Esas ideas poderosas y las de casi todo el libro hay que asumirlas y desarrollarlas porque apuntan a una comprensión novedosa de Lo Humano: la que emana de la quiebra radical de la Filosofía Occidental, la que nos aproxima cada vez más a la Noción de Dios. Ideas que nos ponen abruptamente ante la tragedia infinita de Lo Humano, ante el Sinsentido radical de nuestras vidas.
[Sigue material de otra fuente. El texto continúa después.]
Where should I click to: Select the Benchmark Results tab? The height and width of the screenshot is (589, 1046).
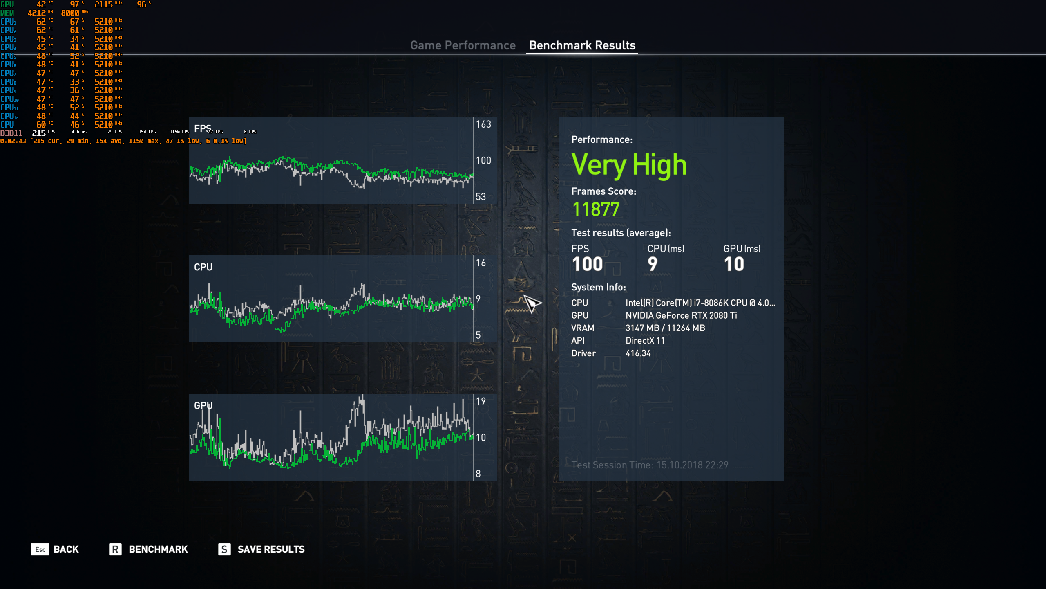click(582, 45)
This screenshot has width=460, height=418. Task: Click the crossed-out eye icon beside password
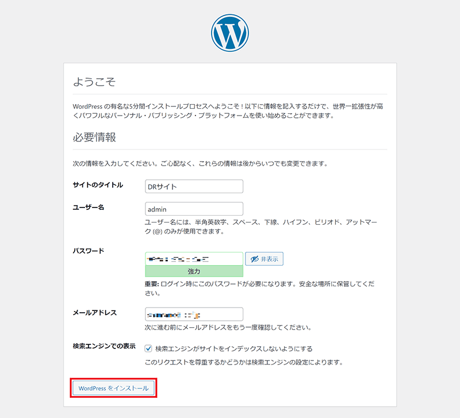(x=253, y=259)
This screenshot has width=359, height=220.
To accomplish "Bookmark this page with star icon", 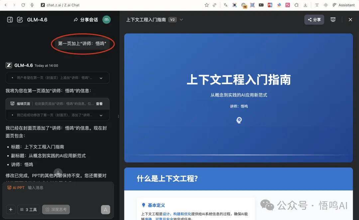I will 206,5.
Pero decíamos antes que hay que asumir a Sloterdijk en “casi todo el libro”, porque todo él es fascinante… ¡¡menos las siete paginitas que le dedica a Marx!! Porque en ellas, a nuestro autor le pasó lo mismo que a la mayoría de los intelectuales: ¡¡que no han leído El Capital de Marx!! y en consecuencia no pueden opinar sobre dicha obra; que es, de lejos, pero muy de lejos, lo esencial de Marx; aquello sin lo cual, todo comentario sobre él se torna una habladera de tonterías: la teoría del Valor-Trabajo, que funda la Teoría de la Plusvalía, la de la Explotación “del hombre por el hombre”, la de la Lucha de Clases y esta a la Dictadura del Proletariado; que nos conducirá a su vez a la felicidad sublime del Comunismo. Todo ello inmaculadamente falso, porque Marx no entendió para nada la naturaleza del Capitalismo. Porque no intuyó que Smith y Ricardo -los economistas a los que él pretendía corregir y mejorar- estaban equivocados en su tesis de que el Valor de las mercancías depende de la cantidad de trabajo que estas requieren. Porque el Valor de un Bien -en el Capitalismo o en el Comunismo- nada tiene que ver con el Trabajo, sino con la Escasez Relativa.
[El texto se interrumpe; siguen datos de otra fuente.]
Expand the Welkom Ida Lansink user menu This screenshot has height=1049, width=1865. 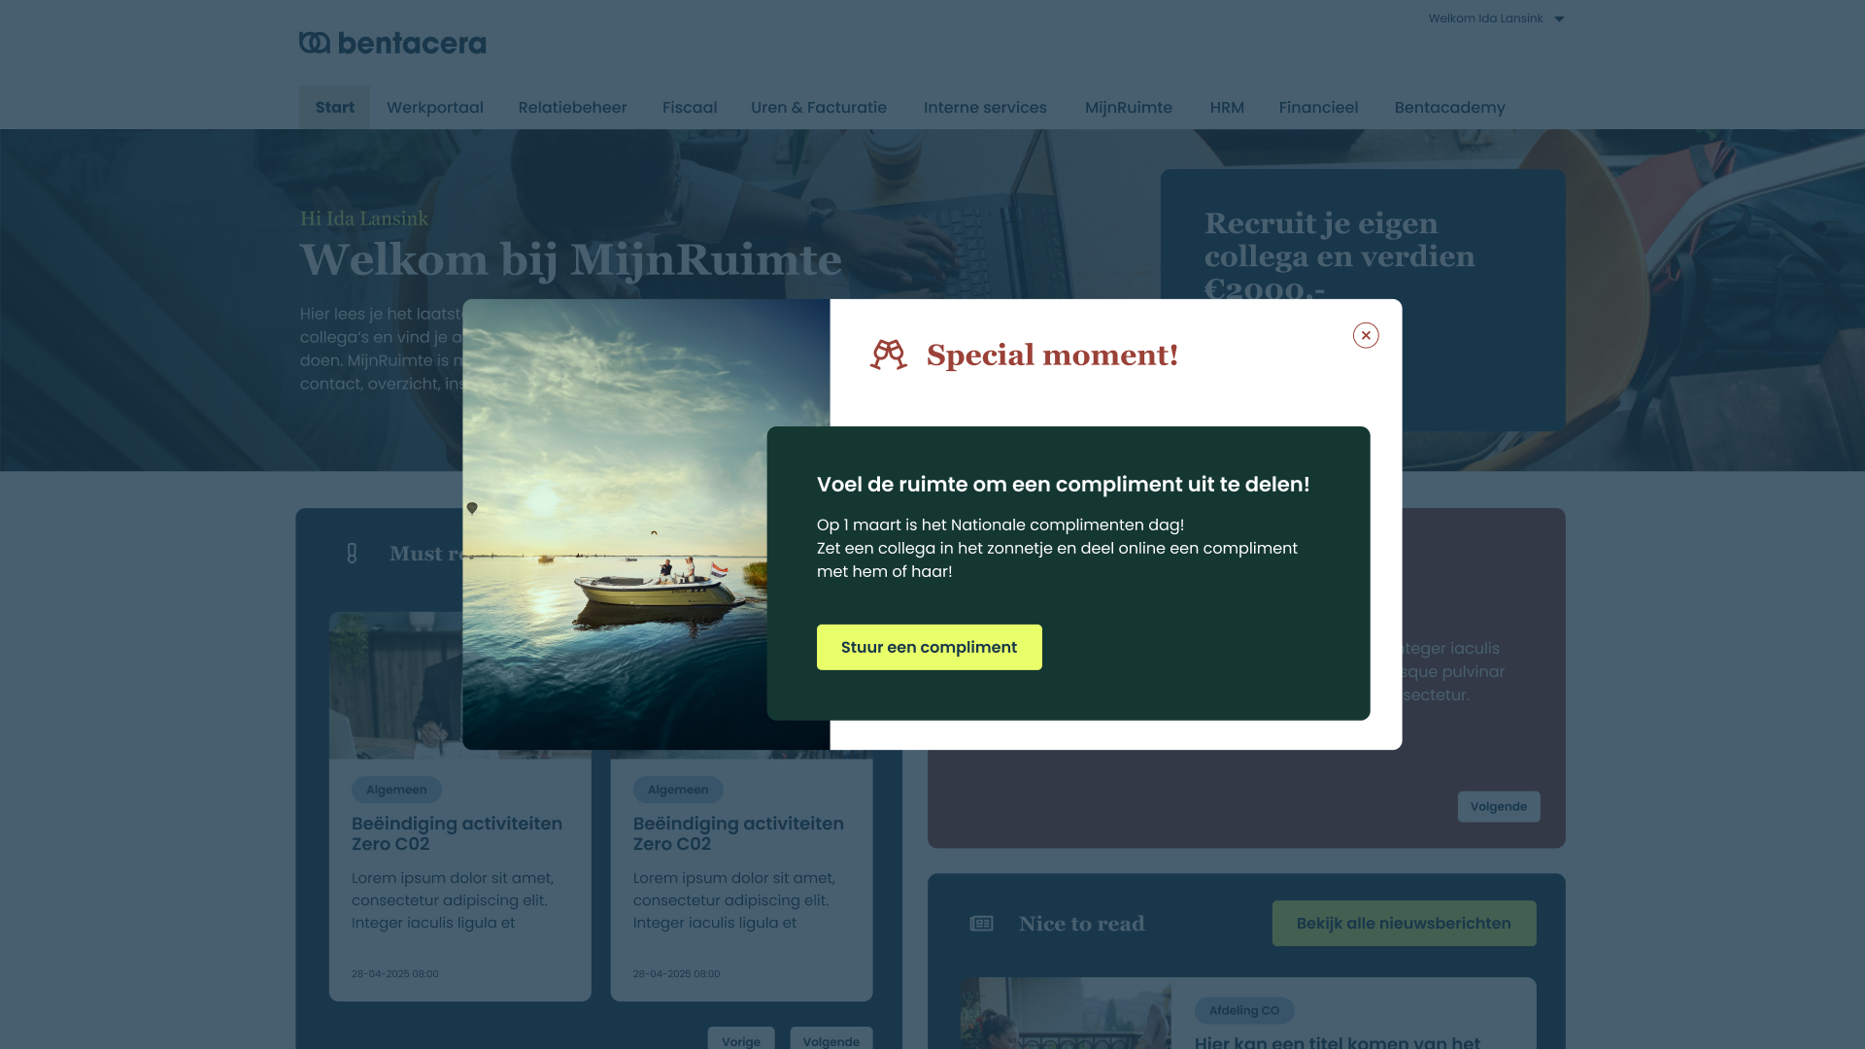1496,18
Pero lo más lamentable no es que Sloterdijk hable de Marx sin haber leído El Capital; lo grave es que intente juzgar al Capitalismo de hoy con las ideas de Marx; o que piense que en el futuro el marxismo pueda ser reivindicado en el análisis del Capitalismo: “Comprender las inspiraciones de Marx significa más bien aventurarse en la historia de terror de los conceptos que, como poder convertido en Estado, como espíritu convertido en técnica y como dinero que lo conecta todo ¡¡chupan más que nunca la vida de los individuos!! Sin duda, la teórica fama futura de Marx se vinculará a sus logros como exorcista del trabajo muerto” (es decir, como exorcista del capital). “El núcleo de su crítica de la economía política es nigromancia: como héroe que desciende al reino de los muertos para lidiar con sombras de valores, Marx sigue siendo actual también en el presente de una manera inquietante” (págs. 108-109). Sin duda: Sloterdijk no se ha paseado por el Sinsentido Radical de la teoría marxista del Valor-trabajo.